O debate em torno do levantamento das patentes das vacinas contra a COVID-19 - que é também o tema de uma resolução que será esta quarta-feira votada em plenário no Parlamento Europeu - evoluiu para uma retórica simplista em que, na versão repetida por muitos, de um lado estariam os países pobres e aqueles que os pretendem ajudar e, do outro, farmacêuticas focadas no lucro e estados ou grupos políticos a estas subjugados.
Esta narrativa tem a suprema ironia de colocar no papel de heróis países que têm reservado para consumo interno as vacinas que produzem, como os Estados Unidos, e no extremo oposto vários Estados-membros da União Europeia, que é a maior exportadora mundial de vacinas COVID e dos seus componentes, bem como a maior doadora, de forma destacada, através da iniciativa COVAX.
Porém, o principal problema não é esse, e sim o facto de, como estratégia, a suspensão das patentes estar longe de garantir o objetivo que todos pretendemos alcançar: imunizar o mais depressa possível toda a população mundial.
Não tenho objeções de princípio à possibilidade de serem levantadas patentes de vacinas ou de medicamentos e princípios ativos. Embora seja sempre uma medida com efeitos ambíguos, que cria perturbações em todo o ecossistema de inovação em saúde, há situações em que sou favorável a que seja dado esse passo. Nomeadamente, como refere o Acordo de Propriedade Industrial (TRIPS) da Organização Mundial do Comércio, quando estão em causa crises de saúde pública. Foi o que aconteceu, por exemplo, no Brasil e na Malásia em relação a medicamentos antirretrovirais contra o VIH/SIDA.
A questão é se esse regime de exceção se aplica à atual situação e contribuiria para a resolver. A meu ver, não.

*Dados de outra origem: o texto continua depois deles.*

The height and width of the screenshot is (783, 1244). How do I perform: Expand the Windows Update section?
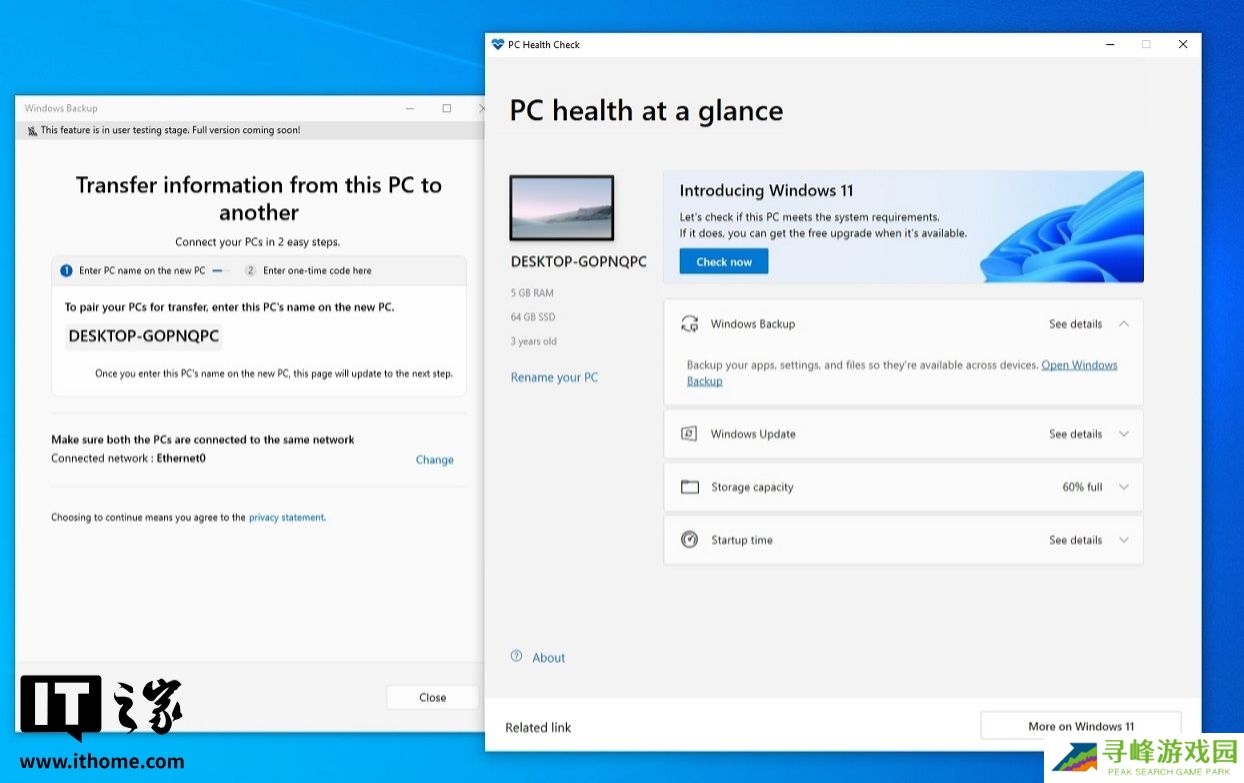coord(1124,434)
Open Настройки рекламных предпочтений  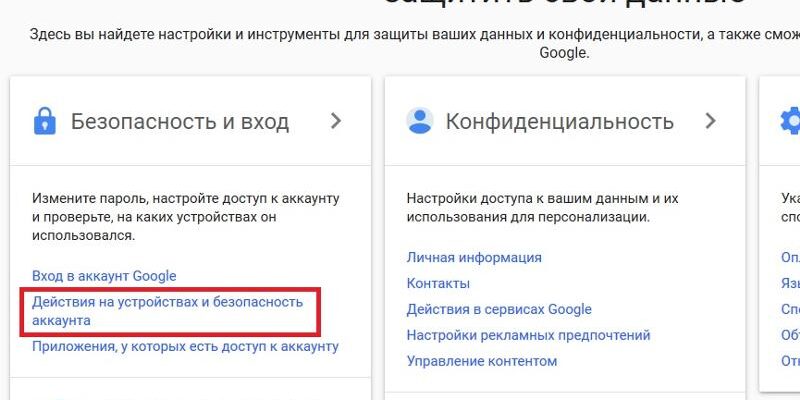click(528, 335)
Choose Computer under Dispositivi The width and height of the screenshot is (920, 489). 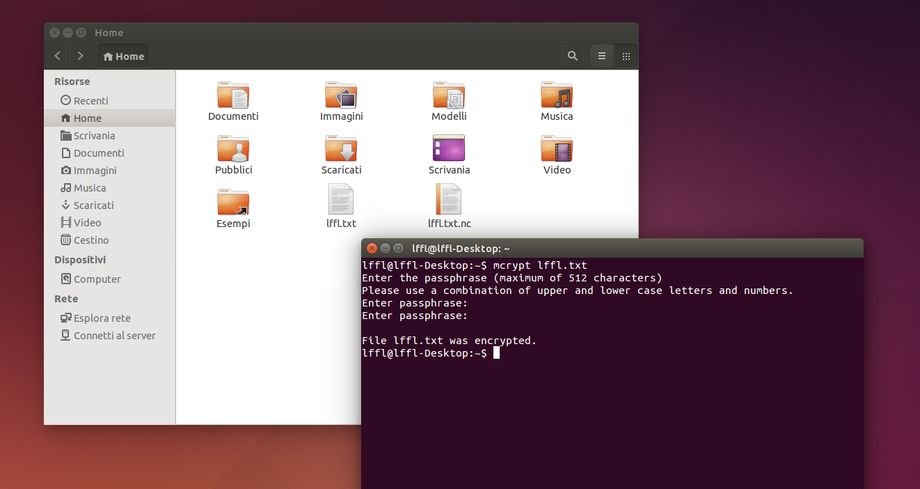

Países, como a Índia, com capacidade financeira e tecnológica para produzir as vacinas baseadas na tecnologia de RNA mensageiro (mRNA), aquelas que se têm revelado mais eficazes na prevenção do coronavírus, não precisam de levantamentos de patentes para o fazerem, bastando-lhes para tal fechar acordos de produção com as farmacêuticas. É o que já está a acontecer na União Europeia, com diversos acordos fechados, nomeadamente ao nível da indústria, para a transferência de tecnologia.
Já no que respeita a outros países e regiões, onde ainda não existe sequer capacidade instalada para a produção de vacinas e medicamentos menos complexos, em relação aos quais não se aplicam patentes, é pura fantasia acreditar que este levantamento resolveria os seus problemas. O equivalente a acreditar que se a NASA ou a ESA partilhassem os seus projetos teríamos o mundo inteiro a entrar na corrida espacial.
Por outro lado, onde de facto existe capacidade instalada, há ainda muito a fazer em termos de investigação científica e desenvolvimento tecnológico em torno da COVID-19, para assegurar as futuras vacinas que nos irão proteger de novas variantes.
Desencorajar o investimento nas farmacêuticas, que estão atualmente a produzir as vacinas, e que irão produzir as suas atualizações para fazer face a mutações do vírus, perturbar cadeias de abastecimento desviando componentes para unidades de produção ineficazes, criar falsas expetativas em vez de estratégias eficazes, não é a solução para ganharmos esta corrida.